§ ISTRUZIONI DI LAVORO:
1. Rispondi a queste domande sulla salita alla Cima di Terra Rossa, segnando le risposte con le stesse lettere:
(a) A che quota si trova il Rifugio Di Brazzà?
(b) In quale periodo dell'anno si consiglia la salita?
(c) Qual è il dislivello assoluto dal parcheggio?
2. Scrivi il seguito della descrizione della salita alla Cima di Terra Rossa, partendo da dove si ferma.
*** ESTRATTO ***
Cima di Terra Rossa

CIMA DI TERRA ROSSA (m 2420)

Le maggiori vette delle Alpi Giulie, inconfondibili per la loro struttura calcarea ricca di slanciate guglie e grandiose pareti strapiombanti, offrono poche salite del tutto prive di difficoltà. Una splendida eccezione è data dalla Cima di Terra Rossa la cui salita avviene grazie ad una magnifica mulattiera che, con una lunga serie di tornanti, guadagna le creste sommitali. L’ambiente particolare, caratterizzato da un’inconfondibile sovrapposizione di stratificazioni rocciose e la presenza di una colonia molto numerosa di stambecchi che si è insediata poco sotto la vetta, sono la migliore fotografia di un’ascensione nelle Giulie che non mancherà di lasciarvi un magnifico ricordo. Consigliamo per la salita il periodo estivo tra luglio e ottobre anche se la favorevole esposizione della via verso meridione determina una scomparsa anticipata dell’innevamento.

L’escursione in breve:

Parcheggio Altopiano del Montasio (m 1502) – Rifugio Di Brazzà (m 1660) – Forca di Terra Rossa (m 2330) - Cima di Terra Rossa (m 2420)

Dati tecnici:

Dal parcheggio dell’Altopiano del Montasio (m 1502): Difficoltà: E – Brevissimo tratto EE negli ultimi 15 minuti su sentiero stretto in parziale esposizione (Vai alla scala delle difficoltà). Segnaletica: totale. Dislivello assoluto: m 918. Acqua sul percorso: assente ma con il Rifugio Brazzà come comodo punto d’appoggio dopo circa 30 minuti di cammino.

Accesso alla partenza:

Si raggiunge Sella Nevea da Chiusaforte attraverso la Val Raccolana oppure da Tarvisio passando per Cave del Predil sino a guadagnare il valico. Raggiunta Sella Nevea si abbandona la strada principale salendo in pochi km, con stretto ma asfaltato percorso di montagna, sino all’ampio parcheggio posto alla base dei piani del Montasio (m 1502) dove ha termine il tratto transitabile in automobile.
*** DATI ESTRATTI ***
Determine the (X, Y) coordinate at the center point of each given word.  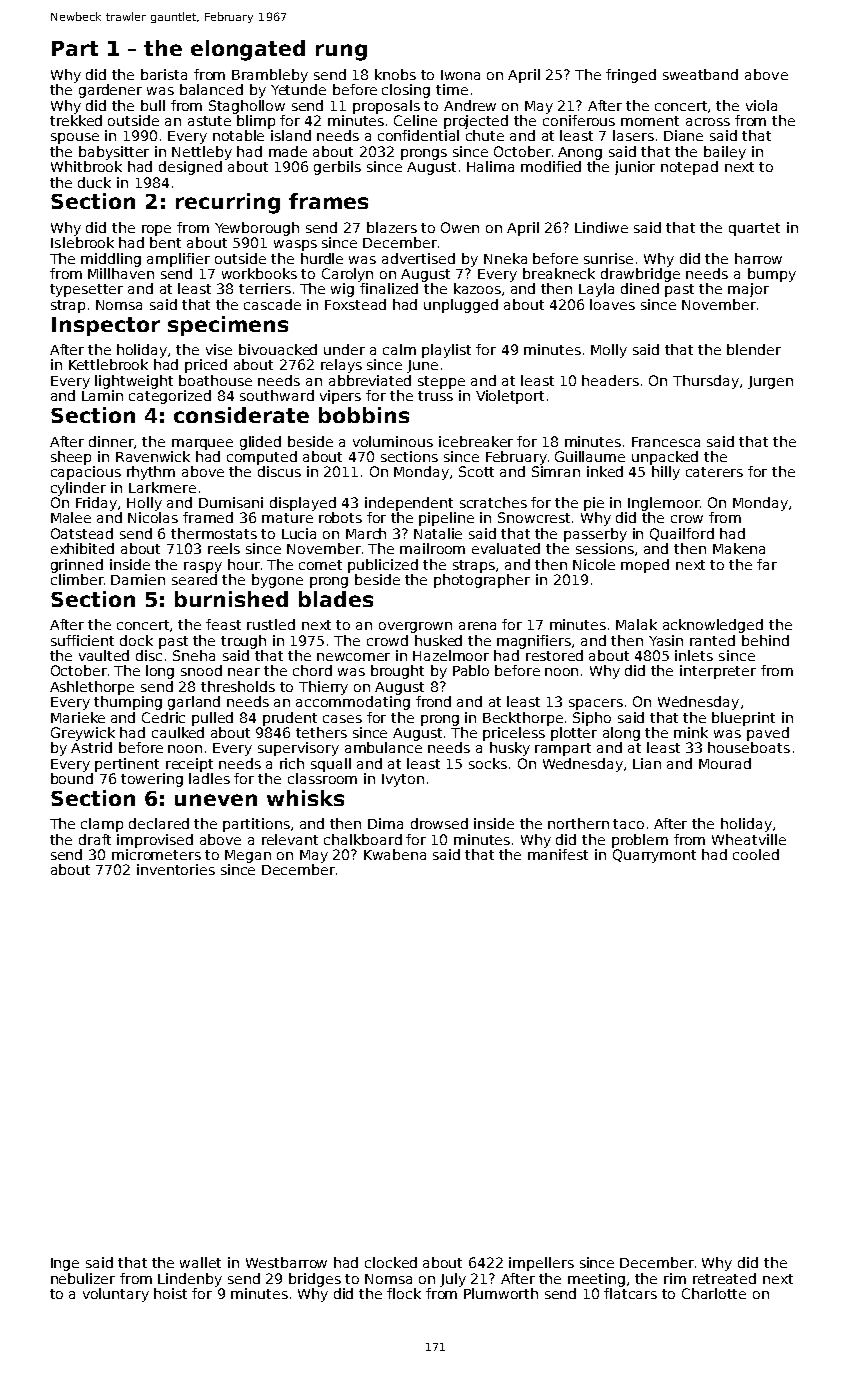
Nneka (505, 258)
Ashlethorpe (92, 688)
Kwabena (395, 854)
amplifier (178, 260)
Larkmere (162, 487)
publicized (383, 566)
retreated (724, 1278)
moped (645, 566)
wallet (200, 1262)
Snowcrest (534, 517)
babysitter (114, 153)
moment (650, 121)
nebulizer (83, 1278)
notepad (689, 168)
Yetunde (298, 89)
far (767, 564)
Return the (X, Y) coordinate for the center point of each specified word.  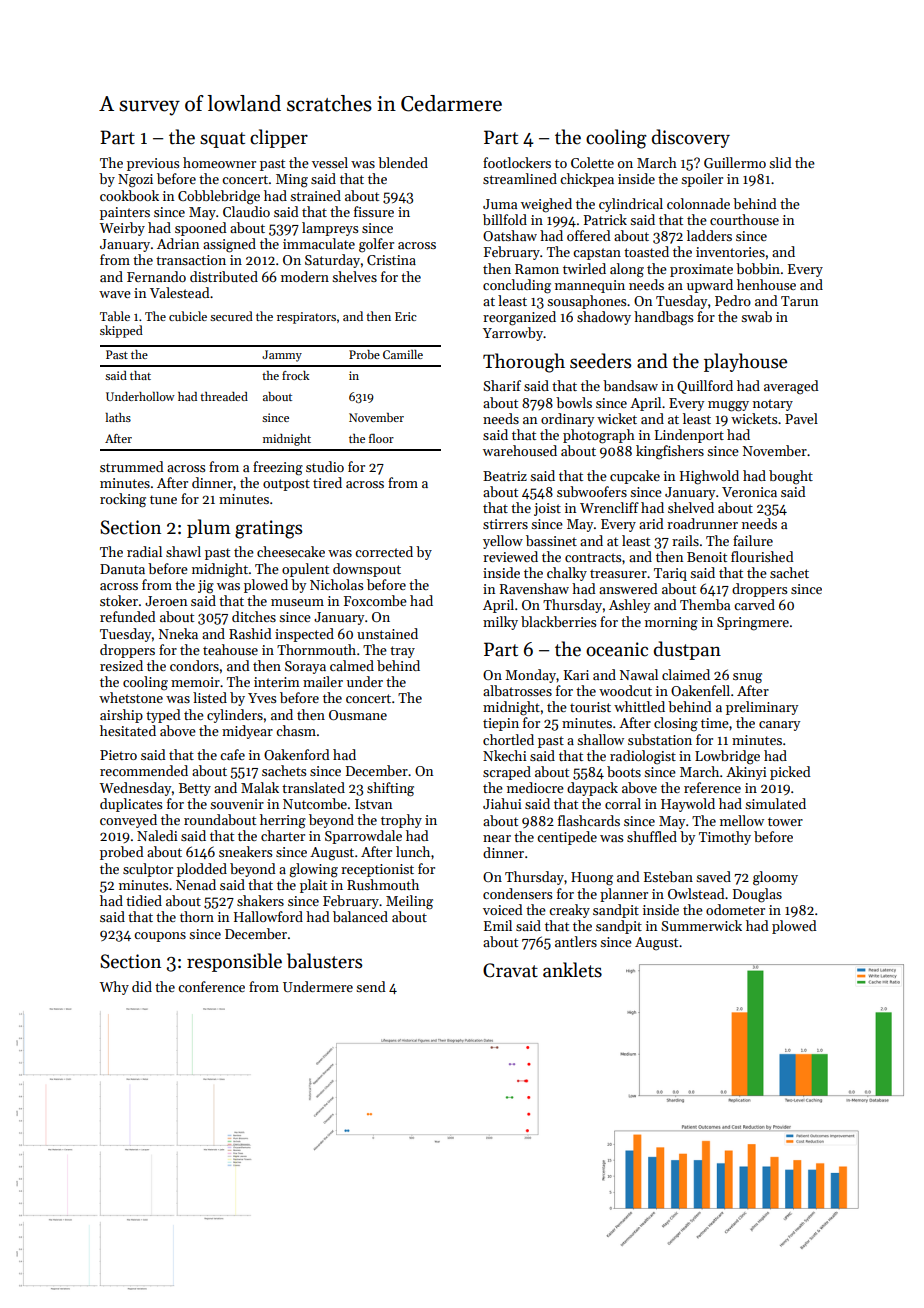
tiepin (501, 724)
***
§ RISPOSTE IN ORDINE:
1.
(a) A 1660 metri.
(b) D'estate, tra luglio e ottobre.
(c) 918 metri.

2.
Descrizione del percorso:

L’itinerario si rivela rimunerativo e di grande interesse panoramico sin dalla partenza. Siamo nell’Altopiano del Montasio, una magnifica distesa prativa d’altitudine dominata ad occidente dalle grandiose pareti calcaree del Cimone e del Monte Zabus mentre verso sudest notiamo il lungo crinale culminante nel Monte Canin. Le indicazioni per il Rifugio Di Brazzà indicano l’ampia mulattiera che sale dolcemente verso settentrione solcando i vasti pascoli. Incrociamo ed ignoriamo la mulattiera proveniente dall’Agriturismo Malga Montasio. Siamo dominati dalla grandiosa costiera caratterizzata da bancate rocciose stratificate ove si articolerà la nostra salita. Possiamo già notare, a breve distanza, il Rifugio G. Di Brazzà posizionato sulla sommità di una prominenza erbosa. Per raggiungerlo ci portiamo fin sotto la sua verticale per poi affrontare una breve, ripida salita. Il Rifugio Di Brazzà (m 1660 – ore 0,30 dalla partenza) offre l’unico punto d’appoggio dell’escursione. Presso la struttura troviamo il cartello indicante la Cima Terra Rossa. Il sentiero si sviluppa subito oltre il rifugio; dopo aver bordeggiato una recinzione siamo ad un ulteriore bivio: a sinistra si procederebbe verso lo Jôf di Montasio mentre il nostro percorso volge più a destra salendo tra le facili ondulazioni erbose.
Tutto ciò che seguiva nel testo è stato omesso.